All I knew was that 7 months ago I had stood with you in the 4th grade hallway, with every administrator this new school had to offer, trying to convince you to stop sobbing and go back into your classroom to finish the day.  And here we were now, with James Madison.

So we worked on it, and we worked hard.

This is the part where you probably would expect me to say how amazingly it went.  How you stood in the gym and gave your speech and blew us all away.  How empowering it was to see you successful in a sea of your peers.

I was ready to write that story.  In my heart, I already had.

But what really happened was more like what I had feared when that calendar showed up in my email.

When I arrived at the school your name was not on the board as a presenter (probably because of the likely chance you would refuse to do it).  I walked through hallways filled with nervous and excited 4th grade Virginians and looked for your face, never finding it.  On my second pass through the halls I noticed you in a different classroom where the teacher cheerfully told me that all of the students in your class that weren’t in this performance of the wax museum were in her room.

So we talked, you and I.  We talked about the work and the costume and how proud everyone would be if you would just walk to the gym with your class and see how you felt.

Please buddy, just try.

Just say it once.

Maybe just the hat.

Just come with us and see.

And then we left you there in that classroom, happily chatting with the teacher, all of the effort of James Madison left in a bag in the resource room.

I have written before about how your relationship with disability resembles someone masterfully walking a tight rope; you place your feet expertly on the line between accommodation and independence, falling occasionally to one side or the other before finding your footing again as the brilliant, wild, neurodiverse creature that you are.

And the world is slowly catching up to you, baby.  How lucky we are to be with you in this time and place – in all of eternity – where the tides are turning and the gifts of minds like yours are finally being accepted, regardless of how they may be wrapped.

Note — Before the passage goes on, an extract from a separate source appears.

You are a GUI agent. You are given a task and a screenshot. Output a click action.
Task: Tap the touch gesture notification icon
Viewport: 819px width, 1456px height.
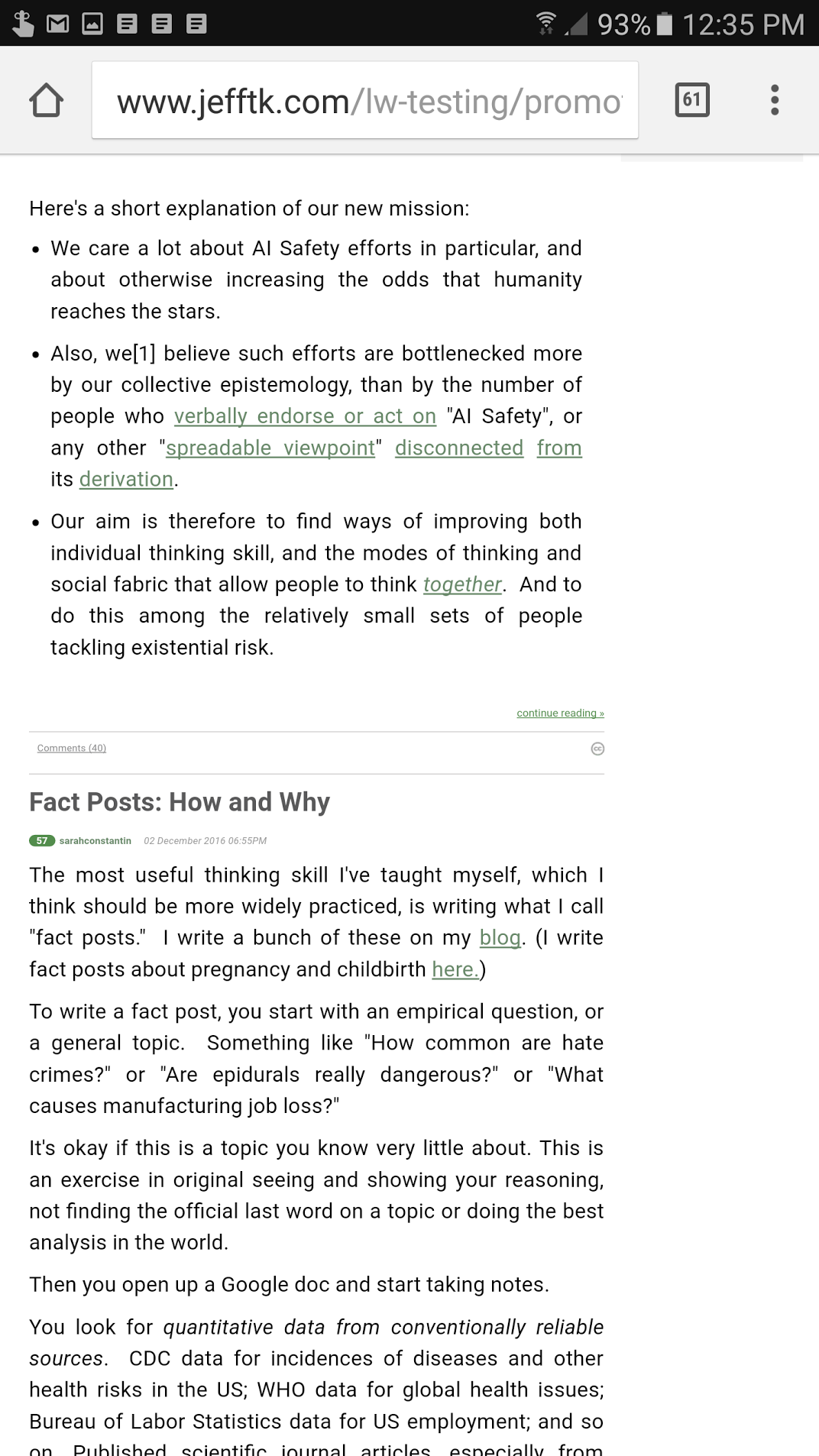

But damn.  Days like today can be hard.

Because the problem with the tight rope act is that it is easy, for us, to forget how delicate the balance really is.  It is so easy for me to get swept up in what looks like a win forming in the distance.  Easy to dismiss that you successfully completed 4 steps of an “impossible” 5 step process because I am disappointed that the last part – the moment for everyone to see you shine – didn’t go to plan.  Easy to miss that you are losing your footing on the rope, only to arrive and find you on a different side of the line than the kid I thought I put on the bus this morning.

Today was a big day at your school.  There were several performances in two locations and the building was absolutely packed with nervous excitement and joyful accomplishment. And if I’m being honest, I really didn’t want to be there.

Because the decision we make to keep you in the same programs and classes as your peers in the general education setting requires the hard work of…seeing you in the same setting as your general education peers.  And sometimes the lines of demarcation are so painfully obvious…the difference between what makes an outstanding student and an average student.  And the difference between you and, well, nearly everyone else.

Because your peers?  They are stars, Danny.  So bright and lovely.  They put in the work and they shine as reliably as the night sky.  And their parents rightly bask in their glow, charting the course of their lives by the specific hues and flickers they know and love so well.  And truly, our world needs the light of every single one of them.

But you my boy…you are an eclipse.  A force of nature and science so spectacular that your father and I and so many who love you are willing to spend months and years watching the sky, waiting for the magical moment.  And if we are in the right place, and we’ve done the calculations, and we’ve protected our hearts just enough, and the conditions are clear…we may not see you shine.

But we’ll see you change the sky.

Days like today can be hard, it’s true.

But as I feel my heart breaking now, I am inclined to call it growth.

And as long as we are growing, I know we are in the right place to see it when you blow us all away.